The new helicopter, now redesignated Westland Lynx, successfully completed its maiden flight on 21st March 1971. During its evaluation and test flights that followed shortly after, the rotorcraft set several world records in speed over a straight course and at closed circuit of 100 kilometres. What´s more, in 1986, a modified Lynx flown by John Trevor Egginton set a world speed record over a straight 15/25 kilometre course, reaching 400.87 kph. That record is still current and is recognized by the FAI as ´Absolute Record of class E (rotorcraft)´.
In 1977, the first Westland Lynx helicopters, designated AH.1, were delivered to the British Army Air Corps. Their operational service officially commenced in 1979 and included a variety of utility and liaison duties, as well as transport, reconnaissance and medevac tasks. Later, the AH.7 variant was upgraded for anti-armour warfare and could carry four TOW anti-tank guided missiles on external pylons.
The first naval variant, designated HAS.2, entered operational service with the Fleet Air Arm in 1981. The Navy used the Lynx rotorcraft for maritime patrol operations, reconnaissance and utility duties. Later, modified variants known as HAS.3 and HMA.8, were used for anti-submarine warfare and in a role of maritime attack helicopters.
Apart from its service with the British armed forces, the Lynx rotorcraft gained international recognition and appreciation by several other armed forces and finally was acquired by seventeen countries all over the world. Currently, the Lynx still remains operational in eight of them.
Until the 2010s, there were approximately 450 examples of the Lynx produced, in more of forty different variants. Then, the helicopter was succeeded by AgustaWestland AW159 Wildcat.

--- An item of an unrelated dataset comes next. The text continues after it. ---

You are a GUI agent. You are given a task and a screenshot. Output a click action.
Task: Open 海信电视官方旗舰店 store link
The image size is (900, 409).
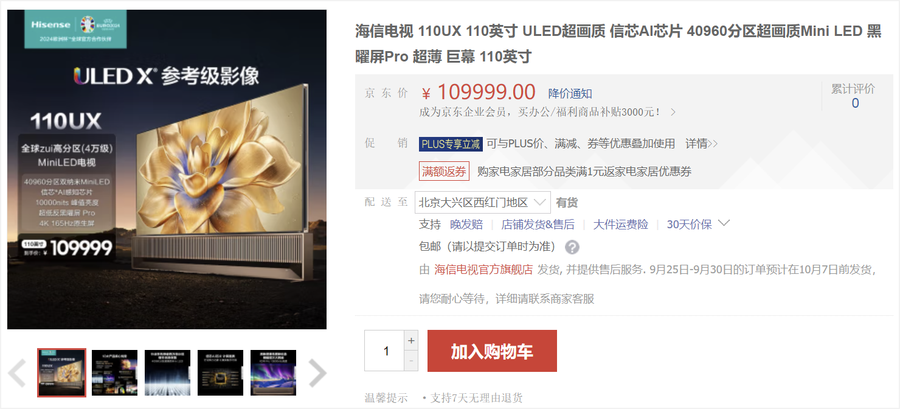coord(483,270)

In 1981, the first Sea Lynx Mk 88 rotorcraft were delivered to Bundesmarine (the German Navy). Initially, Germany ordered nineteen examples of that naval variant but in 1996 the fleet was extended with another seven rotorcraft. This time, they were of new, upgraded version, known as Super Lynx Mk 88A. At the end of the 1990s, seventeen German helicopters from the first delivery were also modernized to the Mk 88A standard.
The German Lynx helicopters were assigned to Marinefliegergeschwader 3 (Naval Air Wing 3) ´Graf Zeppelin´, based at Fliegerhorst Nordholz (Nordholz Naval Airbase) in Lower Saxony. In November of 2012, in consequence of restructuring the German armed forces, the rotorcraft were re-assigned to Marinefliegergeschwader 5.
During their service with the German Naval Aviation, the Lynx helicopters initially operated from frigate-class ships and were primarily used for anti-submarine warfare. However, with the end of the Cold War, their duties were extended and included fight against piracy at sea and operations led by the United Nations (such as EUNAVFOR MED IRINI – UN arms embargo on Libya).
In 2017, the German Navy decided about the Sea Lynx retirement. Currently the rotorcraft are successively being withdrawn from active service to be replaced with NATO Frigate Helicopter NH90 Sea Tiger. The process is expected to be finalized in 2025.
At the end of 2022, one of the German Super Lynx helicopters received a special – and very attractive – livery to celebrate forty years of the operational service with Marineflieger. Last month, that rotorcraft took part in Galileo SAR Meet held at Nordholz, including static display during the special spotter event – when our current Photo of the Week was taken.